Your task:
Find the line with "Screen dimensions: 1162x1654" in the records below. Copy it and every line after it, up to and including the line with "Image resolution: width=284".

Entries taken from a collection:
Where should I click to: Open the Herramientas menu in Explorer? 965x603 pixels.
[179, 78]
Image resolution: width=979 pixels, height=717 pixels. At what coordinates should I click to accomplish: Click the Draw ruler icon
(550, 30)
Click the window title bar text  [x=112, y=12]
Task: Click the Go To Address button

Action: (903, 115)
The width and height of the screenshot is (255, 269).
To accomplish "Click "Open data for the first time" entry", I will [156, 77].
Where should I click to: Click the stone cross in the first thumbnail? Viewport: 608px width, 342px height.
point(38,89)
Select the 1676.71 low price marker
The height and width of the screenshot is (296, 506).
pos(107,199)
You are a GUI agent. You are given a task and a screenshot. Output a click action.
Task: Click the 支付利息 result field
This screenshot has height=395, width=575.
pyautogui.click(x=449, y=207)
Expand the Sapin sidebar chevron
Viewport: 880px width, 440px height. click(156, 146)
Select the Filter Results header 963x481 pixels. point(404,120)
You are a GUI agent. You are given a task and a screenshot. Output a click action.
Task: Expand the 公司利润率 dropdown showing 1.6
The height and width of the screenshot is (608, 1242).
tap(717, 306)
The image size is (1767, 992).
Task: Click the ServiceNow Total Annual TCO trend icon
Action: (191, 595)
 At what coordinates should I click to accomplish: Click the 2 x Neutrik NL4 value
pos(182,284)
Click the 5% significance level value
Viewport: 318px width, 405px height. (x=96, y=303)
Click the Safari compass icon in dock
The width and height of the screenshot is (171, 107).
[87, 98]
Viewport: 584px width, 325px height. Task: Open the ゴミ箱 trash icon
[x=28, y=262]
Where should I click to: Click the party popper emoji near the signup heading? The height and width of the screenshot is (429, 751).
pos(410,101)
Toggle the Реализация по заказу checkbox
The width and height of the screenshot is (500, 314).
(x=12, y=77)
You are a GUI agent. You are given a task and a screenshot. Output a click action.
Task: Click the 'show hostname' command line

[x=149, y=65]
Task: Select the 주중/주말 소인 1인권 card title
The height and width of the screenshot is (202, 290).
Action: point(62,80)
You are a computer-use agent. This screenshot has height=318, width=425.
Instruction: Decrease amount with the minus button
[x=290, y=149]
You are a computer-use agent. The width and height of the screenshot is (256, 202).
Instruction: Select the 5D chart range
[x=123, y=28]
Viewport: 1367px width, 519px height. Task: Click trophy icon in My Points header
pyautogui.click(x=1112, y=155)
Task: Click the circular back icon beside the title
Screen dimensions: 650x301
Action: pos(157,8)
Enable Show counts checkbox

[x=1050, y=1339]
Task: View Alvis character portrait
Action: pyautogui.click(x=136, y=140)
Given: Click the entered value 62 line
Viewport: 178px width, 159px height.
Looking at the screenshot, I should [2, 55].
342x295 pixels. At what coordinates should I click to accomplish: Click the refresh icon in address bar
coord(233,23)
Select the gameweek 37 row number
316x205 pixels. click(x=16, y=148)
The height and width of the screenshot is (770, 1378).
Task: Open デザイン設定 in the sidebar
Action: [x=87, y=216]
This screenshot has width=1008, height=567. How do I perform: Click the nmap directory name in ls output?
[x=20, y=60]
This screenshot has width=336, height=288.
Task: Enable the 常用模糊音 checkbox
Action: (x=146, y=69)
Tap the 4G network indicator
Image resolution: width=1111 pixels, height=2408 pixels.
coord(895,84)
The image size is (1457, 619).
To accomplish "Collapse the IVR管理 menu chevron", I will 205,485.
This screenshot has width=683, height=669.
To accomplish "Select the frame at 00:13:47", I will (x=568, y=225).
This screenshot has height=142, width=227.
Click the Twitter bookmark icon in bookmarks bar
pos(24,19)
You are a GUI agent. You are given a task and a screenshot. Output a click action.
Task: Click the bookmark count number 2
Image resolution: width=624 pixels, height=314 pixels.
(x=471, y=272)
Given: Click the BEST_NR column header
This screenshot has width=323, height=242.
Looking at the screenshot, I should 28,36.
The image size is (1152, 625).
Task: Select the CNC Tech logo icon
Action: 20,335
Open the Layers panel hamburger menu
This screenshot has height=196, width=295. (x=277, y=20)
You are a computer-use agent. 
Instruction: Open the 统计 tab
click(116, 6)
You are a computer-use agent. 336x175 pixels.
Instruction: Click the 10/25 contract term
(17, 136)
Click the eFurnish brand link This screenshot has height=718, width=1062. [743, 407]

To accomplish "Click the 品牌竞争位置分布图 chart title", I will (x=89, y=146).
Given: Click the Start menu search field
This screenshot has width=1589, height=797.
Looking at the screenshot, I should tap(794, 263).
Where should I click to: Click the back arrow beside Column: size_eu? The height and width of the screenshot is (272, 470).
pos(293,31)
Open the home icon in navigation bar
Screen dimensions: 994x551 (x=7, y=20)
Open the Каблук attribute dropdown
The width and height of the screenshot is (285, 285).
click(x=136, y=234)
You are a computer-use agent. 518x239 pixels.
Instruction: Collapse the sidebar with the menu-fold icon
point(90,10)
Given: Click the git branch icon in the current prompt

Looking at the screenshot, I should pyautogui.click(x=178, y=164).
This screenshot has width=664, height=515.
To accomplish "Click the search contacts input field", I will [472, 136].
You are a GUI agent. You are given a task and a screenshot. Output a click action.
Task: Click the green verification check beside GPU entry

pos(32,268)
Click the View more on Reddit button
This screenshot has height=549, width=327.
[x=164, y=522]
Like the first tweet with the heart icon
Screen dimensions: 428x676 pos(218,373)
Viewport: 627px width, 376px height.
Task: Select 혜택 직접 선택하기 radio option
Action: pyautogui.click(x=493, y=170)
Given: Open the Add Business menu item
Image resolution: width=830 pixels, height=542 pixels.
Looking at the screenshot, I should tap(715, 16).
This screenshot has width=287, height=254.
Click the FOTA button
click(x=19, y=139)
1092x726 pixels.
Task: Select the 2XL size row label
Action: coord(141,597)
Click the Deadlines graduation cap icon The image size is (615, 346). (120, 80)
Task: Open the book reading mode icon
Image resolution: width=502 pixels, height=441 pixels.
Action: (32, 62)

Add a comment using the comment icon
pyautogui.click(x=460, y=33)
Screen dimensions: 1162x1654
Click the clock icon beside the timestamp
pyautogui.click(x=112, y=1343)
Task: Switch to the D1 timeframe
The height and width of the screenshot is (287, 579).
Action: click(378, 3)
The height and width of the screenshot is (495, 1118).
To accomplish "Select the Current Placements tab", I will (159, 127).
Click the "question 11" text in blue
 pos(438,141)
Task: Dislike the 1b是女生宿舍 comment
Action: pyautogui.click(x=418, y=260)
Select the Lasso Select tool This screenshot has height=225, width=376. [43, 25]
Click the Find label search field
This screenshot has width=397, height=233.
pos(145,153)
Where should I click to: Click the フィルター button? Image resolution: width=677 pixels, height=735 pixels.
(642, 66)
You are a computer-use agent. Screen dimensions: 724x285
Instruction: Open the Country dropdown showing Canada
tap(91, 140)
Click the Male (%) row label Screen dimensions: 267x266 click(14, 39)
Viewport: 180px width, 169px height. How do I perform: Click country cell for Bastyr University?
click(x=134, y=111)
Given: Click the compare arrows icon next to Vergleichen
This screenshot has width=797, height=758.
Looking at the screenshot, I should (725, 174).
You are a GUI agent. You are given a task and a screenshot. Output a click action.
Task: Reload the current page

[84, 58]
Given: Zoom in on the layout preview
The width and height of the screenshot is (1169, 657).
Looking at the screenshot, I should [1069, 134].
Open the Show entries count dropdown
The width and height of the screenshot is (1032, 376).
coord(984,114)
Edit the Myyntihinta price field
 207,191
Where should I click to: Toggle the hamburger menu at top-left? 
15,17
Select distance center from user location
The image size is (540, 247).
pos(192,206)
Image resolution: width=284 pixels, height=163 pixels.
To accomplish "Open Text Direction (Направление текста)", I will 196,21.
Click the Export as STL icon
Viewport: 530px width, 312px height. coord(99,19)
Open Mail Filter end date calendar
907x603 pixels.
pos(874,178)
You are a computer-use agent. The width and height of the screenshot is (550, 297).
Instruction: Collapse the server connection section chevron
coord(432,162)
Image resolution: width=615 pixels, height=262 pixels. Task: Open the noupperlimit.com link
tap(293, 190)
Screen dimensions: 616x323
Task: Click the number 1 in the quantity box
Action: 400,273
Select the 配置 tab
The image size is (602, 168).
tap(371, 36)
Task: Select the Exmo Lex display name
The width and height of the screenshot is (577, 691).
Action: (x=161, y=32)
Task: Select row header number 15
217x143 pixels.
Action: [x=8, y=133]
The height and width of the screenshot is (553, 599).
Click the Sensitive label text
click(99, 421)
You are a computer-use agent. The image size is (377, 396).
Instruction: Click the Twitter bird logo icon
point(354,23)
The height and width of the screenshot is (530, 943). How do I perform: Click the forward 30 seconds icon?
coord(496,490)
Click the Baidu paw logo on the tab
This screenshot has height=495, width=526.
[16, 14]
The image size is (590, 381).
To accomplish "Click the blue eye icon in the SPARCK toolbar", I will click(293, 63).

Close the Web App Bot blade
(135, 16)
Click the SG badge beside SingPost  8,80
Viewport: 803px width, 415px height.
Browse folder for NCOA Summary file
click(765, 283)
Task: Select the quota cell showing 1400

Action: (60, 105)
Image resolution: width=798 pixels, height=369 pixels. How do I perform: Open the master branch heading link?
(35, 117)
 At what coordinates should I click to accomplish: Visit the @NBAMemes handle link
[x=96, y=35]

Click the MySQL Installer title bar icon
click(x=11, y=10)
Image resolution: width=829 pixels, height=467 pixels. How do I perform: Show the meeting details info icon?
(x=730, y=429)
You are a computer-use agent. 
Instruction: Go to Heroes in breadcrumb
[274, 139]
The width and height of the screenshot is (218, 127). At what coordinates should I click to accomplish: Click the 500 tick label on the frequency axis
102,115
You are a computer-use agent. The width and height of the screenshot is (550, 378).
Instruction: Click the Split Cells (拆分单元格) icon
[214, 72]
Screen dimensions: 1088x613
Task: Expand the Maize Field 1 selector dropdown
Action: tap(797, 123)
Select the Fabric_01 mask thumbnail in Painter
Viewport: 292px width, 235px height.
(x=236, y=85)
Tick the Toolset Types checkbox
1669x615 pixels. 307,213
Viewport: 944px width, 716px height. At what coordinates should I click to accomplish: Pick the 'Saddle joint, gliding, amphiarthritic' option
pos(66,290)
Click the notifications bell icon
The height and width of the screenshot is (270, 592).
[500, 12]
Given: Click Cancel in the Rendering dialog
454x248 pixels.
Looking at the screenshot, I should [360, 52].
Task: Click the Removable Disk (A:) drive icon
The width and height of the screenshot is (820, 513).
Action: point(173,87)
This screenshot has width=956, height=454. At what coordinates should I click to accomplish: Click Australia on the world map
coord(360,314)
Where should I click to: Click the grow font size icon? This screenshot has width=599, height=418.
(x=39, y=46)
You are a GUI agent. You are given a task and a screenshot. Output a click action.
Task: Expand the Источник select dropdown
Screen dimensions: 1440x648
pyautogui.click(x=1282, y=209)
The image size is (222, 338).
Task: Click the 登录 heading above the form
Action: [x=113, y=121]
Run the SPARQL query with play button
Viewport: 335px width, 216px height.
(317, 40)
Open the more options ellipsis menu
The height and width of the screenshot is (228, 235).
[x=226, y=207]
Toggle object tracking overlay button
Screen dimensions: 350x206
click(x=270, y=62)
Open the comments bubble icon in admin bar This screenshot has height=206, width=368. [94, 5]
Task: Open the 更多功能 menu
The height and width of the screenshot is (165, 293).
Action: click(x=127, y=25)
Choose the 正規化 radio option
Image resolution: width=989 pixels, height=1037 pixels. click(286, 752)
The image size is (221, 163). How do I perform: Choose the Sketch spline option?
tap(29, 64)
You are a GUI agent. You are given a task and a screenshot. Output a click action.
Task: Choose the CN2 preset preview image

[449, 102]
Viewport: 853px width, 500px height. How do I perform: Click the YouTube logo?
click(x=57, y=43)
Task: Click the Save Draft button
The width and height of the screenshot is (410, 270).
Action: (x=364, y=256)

Result of this task:
Screen dimensions: 1162x1654
Click the clock icon beside the timestamp
pyautogui.click(x=112, y=1343)
Task: Switch to the D1 timeframe
The height and width of the screenshot is (287, 579).
Action: click(378, 3)
The height and width of the screenshot is (495, 1118).
To accomplish "Select the Current Placements tab", I will (159, 127).
Click the "question 11" text in blue
 pos(438,141)
Task: Dislike the 1b是女生宿舍 comment
Action: pyautogui.click(x=418, y=260)
Select the Lasso Select tool This screenshot has height=225, width=376. [43, 25]
Click the Find label search field
This screenshot has width=397, height=233.
pos(145,153)
Where should I click to: Click the フィルター button? Image resolution: width=677 pixels, height=735 pixels.
(642, 66)
You are a computer-use agent. Screen dimensions: 724x285
Instruction: Open the Country dropdown showing Canada
tap(91, 140)
Click the Male (%) row label Screen dimensions: 267x266 click(14, 39)
Viewport: 180px width, 169px height. How do I perform: Click country cell for Bastyr University?
click(x=134, y=111)
Given: Click the compare arrows icon next to Vergleichen
This screenshot has width=797, height=758.
Looking at the screenshot, I should (725, 174).
You are a GUI agent. You are given a task and a screenshot. Output a click action.
Task: Reload the current page

[84, 58]
Given: Zoom in on the layout preview
The width and height of the screenshot is (1169, 657).
Looking at the screenshot, I should [1069, 134].
Open the Show entries count dropdown
The width and height of the screenshot is (1032, 376).
coord(984,114)
Edit the Myyntihinta price field
 207,191
Where should I click to: Toggle the hamburger menu at top-left? 
15,17
Select distance center from user location
The image size is (540, 247).
pos(192,206)
Image resolution: width=284 pixels, height=163 pixels.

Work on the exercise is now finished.